Kekuatan Lain
“Perhatian, perhatian. Para penumpang pesawat Etihad Airways dengan nomor penerbangan EY 475 tujuan Abu Dhabi, dipersilahkan naik ke pesawat udara melalui pintu tiga. Terima kasih”.
Pengumuman itu mengaung di langit-langit bandara. Tidak tertuju padaku, tapi sebaliknya. Aku baru saja mendarat dari Abu Dhabi setelah tujuh setengah jam mengudara. Hatiku bergumam : hmm… aroma dari kampungku semakin tercium, walau aku harus melanjutkan perjalanan dua jam lagi esok sore.
Seperti biasa, orang-orang menuju tempat pengambilan bagasi. Satu dua mengambil troli untuk mengangkut koper-koper dan tas-tas jumbo, termasuk aku yang tak hanya membawa satu melainkan dua koper ditambah sebuah tas besar. Maklum, empat tahun sudah tak bertemu keluarga, tentunya tak mungkin pulang dengan tangan kosong.

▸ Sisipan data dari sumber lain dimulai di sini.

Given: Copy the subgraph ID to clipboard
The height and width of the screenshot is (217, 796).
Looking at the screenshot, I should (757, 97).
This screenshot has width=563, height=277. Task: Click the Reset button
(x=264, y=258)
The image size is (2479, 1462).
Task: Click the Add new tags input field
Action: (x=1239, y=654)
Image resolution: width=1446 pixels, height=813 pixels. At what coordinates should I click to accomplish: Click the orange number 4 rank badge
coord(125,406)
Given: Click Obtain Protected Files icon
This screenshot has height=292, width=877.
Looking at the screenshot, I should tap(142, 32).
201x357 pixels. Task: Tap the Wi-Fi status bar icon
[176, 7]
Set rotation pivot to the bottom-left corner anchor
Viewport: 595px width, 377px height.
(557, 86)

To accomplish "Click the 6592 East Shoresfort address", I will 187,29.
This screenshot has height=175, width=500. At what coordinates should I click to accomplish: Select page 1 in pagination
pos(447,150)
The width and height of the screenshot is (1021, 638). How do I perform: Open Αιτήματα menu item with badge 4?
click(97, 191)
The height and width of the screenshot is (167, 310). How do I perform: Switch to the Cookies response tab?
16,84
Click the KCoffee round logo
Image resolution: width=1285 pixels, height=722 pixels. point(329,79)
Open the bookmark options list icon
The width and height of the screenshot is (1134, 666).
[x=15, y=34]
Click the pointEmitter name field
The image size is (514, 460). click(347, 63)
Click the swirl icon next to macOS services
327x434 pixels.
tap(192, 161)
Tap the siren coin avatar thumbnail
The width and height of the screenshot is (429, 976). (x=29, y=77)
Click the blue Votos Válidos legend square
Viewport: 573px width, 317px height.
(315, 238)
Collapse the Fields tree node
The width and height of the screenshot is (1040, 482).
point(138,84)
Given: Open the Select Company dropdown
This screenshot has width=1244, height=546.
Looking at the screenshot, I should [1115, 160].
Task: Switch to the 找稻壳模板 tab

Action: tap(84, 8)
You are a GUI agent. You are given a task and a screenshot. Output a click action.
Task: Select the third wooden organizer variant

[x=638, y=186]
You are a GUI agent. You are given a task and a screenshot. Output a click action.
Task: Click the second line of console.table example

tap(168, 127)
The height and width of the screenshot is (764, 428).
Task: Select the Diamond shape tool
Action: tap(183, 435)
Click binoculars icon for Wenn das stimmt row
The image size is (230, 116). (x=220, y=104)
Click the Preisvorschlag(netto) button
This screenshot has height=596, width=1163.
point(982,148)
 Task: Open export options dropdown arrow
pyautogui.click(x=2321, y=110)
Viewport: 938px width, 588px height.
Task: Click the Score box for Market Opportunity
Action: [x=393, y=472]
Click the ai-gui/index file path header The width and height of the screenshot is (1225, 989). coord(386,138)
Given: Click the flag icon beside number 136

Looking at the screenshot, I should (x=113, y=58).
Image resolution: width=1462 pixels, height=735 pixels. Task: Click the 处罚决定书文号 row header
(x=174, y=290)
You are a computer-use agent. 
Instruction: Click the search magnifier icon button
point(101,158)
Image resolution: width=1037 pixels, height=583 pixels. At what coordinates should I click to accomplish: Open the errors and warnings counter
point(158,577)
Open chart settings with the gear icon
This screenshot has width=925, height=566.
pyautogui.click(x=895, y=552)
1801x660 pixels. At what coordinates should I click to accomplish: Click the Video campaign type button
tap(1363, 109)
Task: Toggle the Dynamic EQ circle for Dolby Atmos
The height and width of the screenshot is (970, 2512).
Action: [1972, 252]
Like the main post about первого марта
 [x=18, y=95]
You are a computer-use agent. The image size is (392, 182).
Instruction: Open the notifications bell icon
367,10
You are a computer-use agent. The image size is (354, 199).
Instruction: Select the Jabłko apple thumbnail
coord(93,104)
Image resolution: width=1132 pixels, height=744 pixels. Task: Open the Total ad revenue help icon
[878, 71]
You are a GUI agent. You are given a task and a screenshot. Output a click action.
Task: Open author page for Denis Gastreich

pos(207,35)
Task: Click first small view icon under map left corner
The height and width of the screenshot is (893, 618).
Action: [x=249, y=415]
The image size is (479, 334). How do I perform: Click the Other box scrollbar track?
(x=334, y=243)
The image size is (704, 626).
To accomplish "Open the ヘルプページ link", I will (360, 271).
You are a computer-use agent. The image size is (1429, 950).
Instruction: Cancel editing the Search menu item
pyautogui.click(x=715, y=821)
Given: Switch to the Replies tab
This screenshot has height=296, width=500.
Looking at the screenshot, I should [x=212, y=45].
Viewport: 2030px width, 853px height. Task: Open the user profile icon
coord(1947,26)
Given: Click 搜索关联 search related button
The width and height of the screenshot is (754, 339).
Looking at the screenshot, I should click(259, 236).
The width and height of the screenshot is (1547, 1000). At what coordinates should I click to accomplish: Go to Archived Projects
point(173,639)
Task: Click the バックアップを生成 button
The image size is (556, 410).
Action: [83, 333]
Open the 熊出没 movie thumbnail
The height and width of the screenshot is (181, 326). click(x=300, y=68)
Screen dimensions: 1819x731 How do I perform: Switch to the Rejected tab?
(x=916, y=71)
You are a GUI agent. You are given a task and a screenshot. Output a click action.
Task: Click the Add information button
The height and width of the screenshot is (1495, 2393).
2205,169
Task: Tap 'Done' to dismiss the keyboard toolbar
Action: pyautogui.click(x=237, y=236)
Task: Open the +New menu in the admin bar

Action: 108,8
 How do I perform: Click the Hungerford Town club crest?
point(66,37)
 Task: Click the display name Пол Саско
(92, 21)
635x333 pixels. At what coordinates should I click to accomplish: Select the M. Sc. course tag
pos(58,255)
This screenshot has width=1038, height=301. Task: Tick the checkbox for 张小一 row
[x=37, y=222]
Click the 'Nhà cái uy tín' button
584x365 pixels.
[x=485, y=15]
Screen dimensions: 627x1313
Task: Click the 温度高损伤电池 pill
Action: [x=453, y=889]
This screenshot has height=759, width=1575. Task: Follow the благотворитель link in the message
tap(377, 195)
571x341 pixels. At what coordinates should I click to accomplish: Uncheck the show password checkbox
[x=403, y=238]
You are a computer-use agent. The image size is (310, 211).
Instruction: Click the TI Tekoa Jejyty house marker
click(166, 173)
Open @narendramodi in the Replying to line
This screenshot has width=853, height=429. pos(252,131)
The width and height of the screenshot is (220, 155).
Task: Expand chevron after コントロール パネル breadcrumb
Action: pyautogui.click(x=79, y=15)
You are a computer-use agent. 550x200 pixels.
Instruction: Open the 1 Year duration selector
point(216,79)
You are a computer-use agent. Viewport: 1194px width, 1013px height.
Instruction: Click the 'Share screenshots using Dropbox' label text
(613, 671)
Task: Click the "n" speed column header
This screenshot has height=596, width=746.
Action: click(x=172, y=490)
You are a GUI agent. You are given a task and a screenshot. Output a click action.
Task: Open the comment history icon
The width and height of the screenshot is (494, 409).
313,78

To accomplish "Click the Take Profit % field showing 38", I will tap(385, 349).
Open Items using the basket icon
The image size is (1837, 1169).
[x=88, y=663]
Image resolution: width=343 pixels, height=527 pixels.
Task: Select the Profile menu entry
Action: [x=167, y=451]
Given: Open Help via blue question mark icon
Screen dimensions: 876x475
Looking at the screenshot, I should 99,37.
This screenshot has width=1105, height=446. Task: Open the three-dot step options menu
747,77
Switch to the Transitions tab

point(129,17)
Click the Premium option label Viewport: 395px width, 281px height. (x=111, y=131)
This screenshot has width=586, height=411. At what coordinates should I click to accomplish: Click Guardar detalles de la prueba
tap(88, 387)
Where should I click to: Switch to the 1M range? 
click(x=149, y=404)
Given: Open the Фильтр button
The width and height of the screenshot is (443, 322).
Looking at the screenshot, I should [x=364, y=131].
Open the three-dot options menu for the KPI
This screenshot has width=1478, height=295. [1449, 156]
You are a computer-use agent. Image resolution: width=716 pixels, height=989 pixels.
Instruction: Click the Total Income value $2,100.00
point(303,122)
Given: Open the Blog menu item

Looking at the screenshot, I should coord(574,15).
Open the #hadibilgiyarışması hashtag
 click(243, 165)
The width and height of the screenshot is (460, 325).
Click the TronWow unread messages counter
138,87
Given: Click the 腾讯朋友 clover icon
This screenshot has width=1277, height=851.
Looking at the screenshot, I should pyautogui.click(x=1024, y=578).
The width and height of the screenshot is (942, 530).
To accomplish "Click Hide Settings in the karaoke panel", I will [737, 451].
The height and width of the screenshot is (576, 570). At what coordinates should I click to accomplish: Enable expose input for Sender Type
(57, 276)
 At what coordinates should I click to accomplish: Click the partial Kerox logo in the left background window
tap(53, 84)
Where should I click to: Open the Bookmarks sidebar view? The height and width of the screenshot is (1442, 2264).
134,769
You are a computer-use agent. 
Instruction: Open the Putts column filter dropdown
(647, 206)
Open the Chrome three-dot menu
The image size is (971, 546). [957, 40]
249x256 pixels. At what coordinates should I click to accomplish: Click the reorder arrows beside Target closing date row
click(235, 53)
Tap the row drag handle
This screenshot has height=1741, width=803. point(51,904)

Orang-orang berkerumun di sekitar rel berjalan pengambilan bagasi. Satu dua orang mulai mengambil koper dan tas mereka masing-masing. Setiap mata menatap tajam antusias koper-koper yang lewat. Hingga lima belas menit berlalu, orang-orang semakin lengang. Mataku masih tak berkedip mengincar tas besar berisi oleh-oleh, setelah dua koper lainnya sudah meringkuk di troli, hingga akhirnya area putaran benar-benar lengang. Begitu juga koper, tak ada lagi yang lewat.
“Ya, Mas. Itu tas terakhir. Coba lihat di layar cctv, di luar sudah tidak ada lagi.”
Aku mencoba bertanya kepada petugas terdekat, mendengar jawaban itu aku mematung.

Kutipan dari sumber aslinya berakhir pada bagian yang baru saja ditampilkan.